We’ve been through a lot of big life things in the last year. They are the kind of hardships we will look back on, look at each other, and ask, “How did we ever get through?”
When you’ve been through a lot of big stuff, you can kind of forget about how hard the little stuff can be at times—the missed naps, the bored child, the burnt dinner. Those mishaps that interrupt what we hope the day will bring.
We had one of those life mishaps this past week on Thanksgiving. My husband went down in the morning with a bad stomach bug. So, I did my typical parenting move—I got kids out of the house. I put number two down for a nap and took one and three to Sea World.
Only, somewhere in between feeding the sea lions and Shamu’s Christmas show, I started to not feel so great myself.
When we got home—it was confirmed. My husband and I were sick at the same time. The worry that keeps moms up at night was happening to us.
After a really painful night, I got enough strength to walk down stairs to fill my water bottle. My toddler, Anderson, greeted me. He came waddling over with his arms stretched out high. I thought he wanted me to pick him up, but instead he just hugged my neck. He patted my shoulders and kissed my head.
I went back up stairs, closing the baby gate behind me; a move that would have normally resulted in a sad, frustrated boy. But this time, it didn’t. He held onto the gate, looked at me as I walked up stairs and gave me what I thought was a reassuring smile.
He knew. He knew I was sick. He knew I couldn’t really be “mummm” that day. He knew I needed comfort. He knew.
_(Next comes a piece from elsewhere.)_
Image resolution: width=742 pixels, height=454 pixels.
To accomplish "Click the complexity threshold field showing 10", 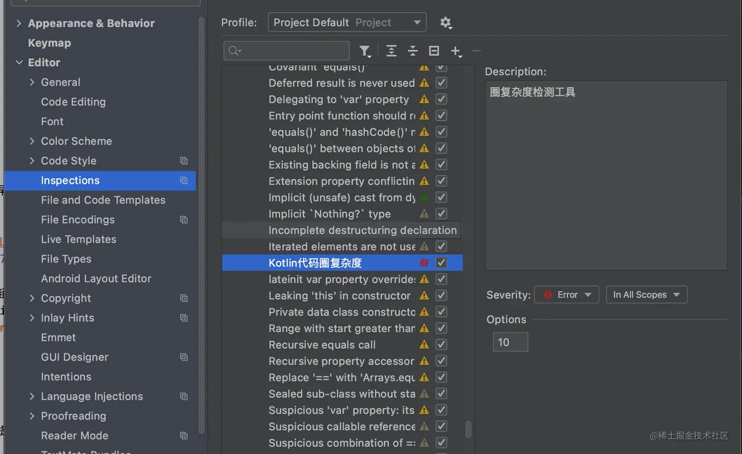I will click(510, 342).
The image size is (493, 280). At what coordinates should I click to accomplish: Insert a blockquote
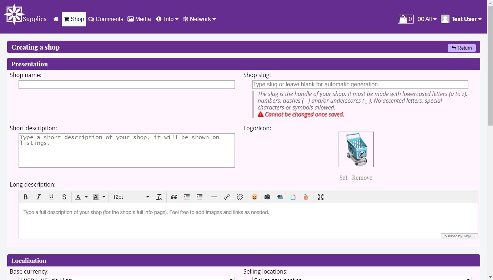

I remember a special education teacher reaching out to me when I first found out Anderson had Down syndrome. She told me that her students with Down syndrome often had a “higher intelligence”.
She described it as an intuition, an emotional knowing.
Anderson is almost three. As we approach his third birthday, I’m starting to feel uneasy about the gap between him and his peers. He has few full words, mostly word approximations. Although he moves really fast, he can’t run. He can’t jump, despite his best efforts.
If I’m being honest, the last two don’t really bother me.
The hardest thing for me when we got Anderson’s diagnosis was the fact that he’d be living with an intellectual disability. I worried about him socially, but also about what he’d be able to do in school; what he’d be able to do after school.
I equated intelligence with success. I used to hold intelligence in the highest esteem.
But Anderson has changed me. More than wanting my children to be successful, I want them to be good people. In fact, if they turn into people who put other’s first, advocate for justice, protect the weak and comfort the broken, that is what I will hold in the highest regard.
Take one look on social media and it’s clear people with Down syndrome are breaking barriers. They are going to college, competing in pageants and running businesses. Of course, I hope for this kind of success for my son.
However, if this isn’t how his life unfolds, but he uses this gift, this extra dose of empathy, to make a difference in people’s lives- that will be enough.
I realize now, the teacher said “higher intelligence” because she really meant of higher importance. Perhaps she also meant that it is a gift from above.